Counsel for the Prudential also argued that if the wording of the GAGA went beyond what was permitted by the 1995 Act then those words could be severed by virtue of the common law doctrine of severance, the provisions of section 25 of the 1995 Act which applies to invalidate provisions to the extent they offend the provisions of that Act or by virtue of the express severance clause which had been included in the lease.
The judge agreed that if she had reached a different conclusion regarding the definition of the Principal she would have had no difficulty In severing the words ‘or is to become’ in that definition using the provisions of section 25.
EMI also argued that the particular AGA guarantee wording offended the 1995 Act because the guarantor covenanted that the Principal will pay the rents and observe the tenant’s covenants ‘while’ the Principal is bound by the tenant’s covenants.
This drafting allowed for the possibility of an AGA given by T1 which could be extinguished when T2 assigned to T3 but would be reignited if T3 assigned the lease back to T2. This possibility offends section 16 (4) of the Act as it seeks to impose under the AGA liability on the part of the tenant after the assignee is released and therefore the AGA did not comply with the Act and the GAGA was in turn void.
The judge did not agree. She held that the word ‘while’ was clearly intended to mean a single period when the tenant is bound by the covenants and does not contemplate a future and unlikely assignment back to the tenant.
EMI also suggested that ‘to the same extent’ in section 24 (2) of the 1995 Act meant that the conditions to the imposition of an AGA and a GAGA had to be the same. In this case an AGA could only be required where it was reasonable for the landlord to require one whereas the imposition of a GAGA was absolute.
The judge cited the analysis of Lord Neuberger in K/S Victoria Street. She concluded from that analysis in holding a GAGA is lawful that the focus of the Act is on the fact that the guarantor will be released when the tenant (giving the AGA) is released and not on the terms which require the AGA to be entered into in the first place.
Therefore the conditions relating to the imposition of an AGA / GAGA do not have to be the same.
Finally counsel for EMI referred to the fact that under the lease, EMI’s liability only existed ‘while the Principal is bound’. HMV had been dissolved, no longer had existence and therefore cannot be bound so that in turn EMI were no longer liable.
Paragraph 2.4 of schedule 1 to the lease provided that the liability of the guarantor was not to be affected by the Principal being dissolved or otherwise ceasing to exist. This provision seemed to answer the point (against EMI) but counsel for EMI argued that this paragraph only applied to other provisions in the guarantee clause whereby the landlord could require the guarantor to take a new lease following certain trigger events.
However the judge rejected that argument and found that the above provision of the lease was clear in providing that the dissolution will not affect the liabilities of the guarantor.

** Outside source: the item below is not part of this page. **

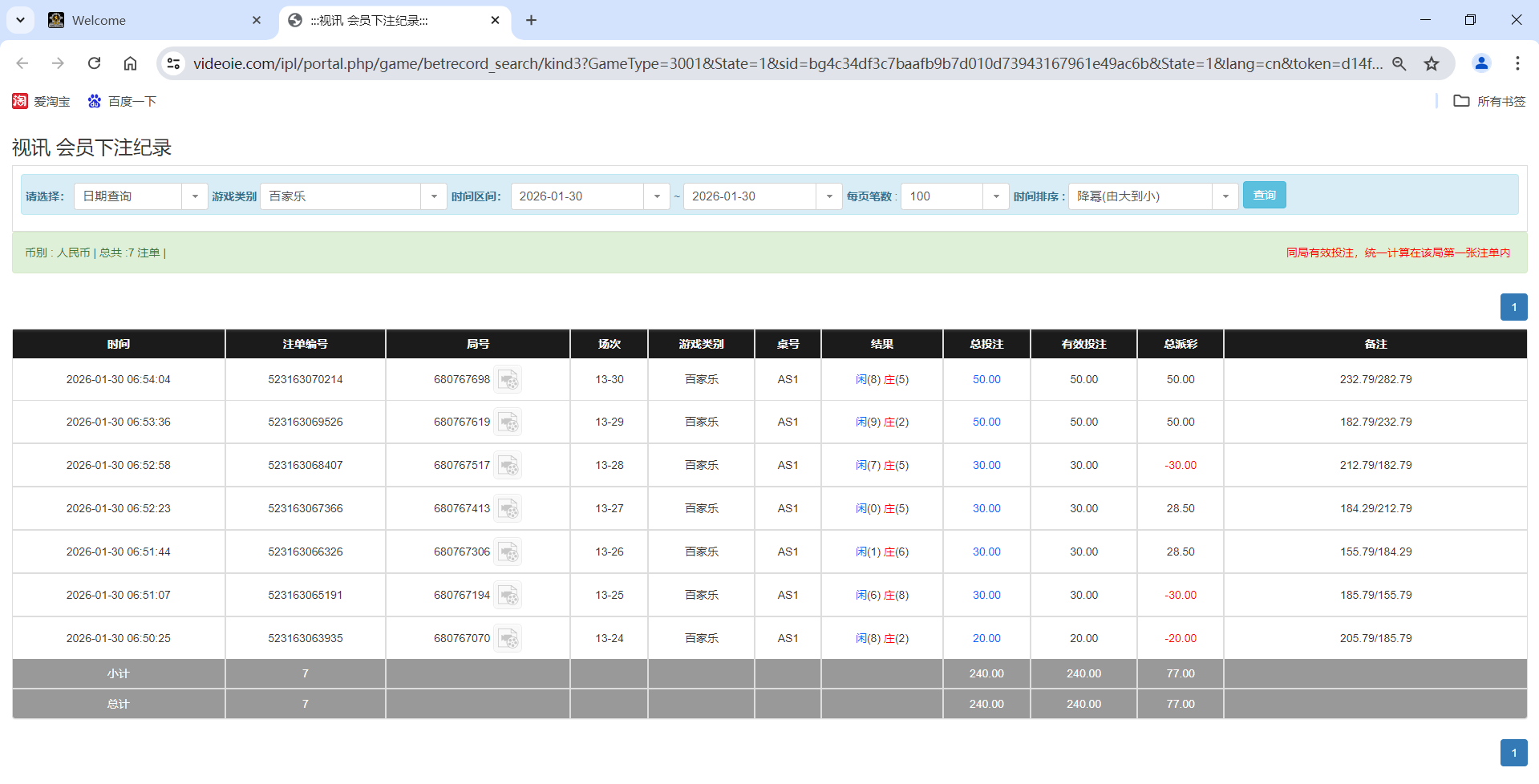Open the Chrome profile menu
Image resolution: width=1539 pixels, height=784 pixels.
1481,63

We now have clear guidance that entering into a GAGA is lawful. It is however important that the drafting of the underlying AGA complies with section 16 of the 1995 Act and in particular the liabilities thereunder must not extend beyond the period of ownership of the incoming tenant so that any GAGA Is in turn compliant.
No doubt counsel for EMI kept a poker face (ahem!) when trying to make the above arguments but ultimately those arguments did not succeed.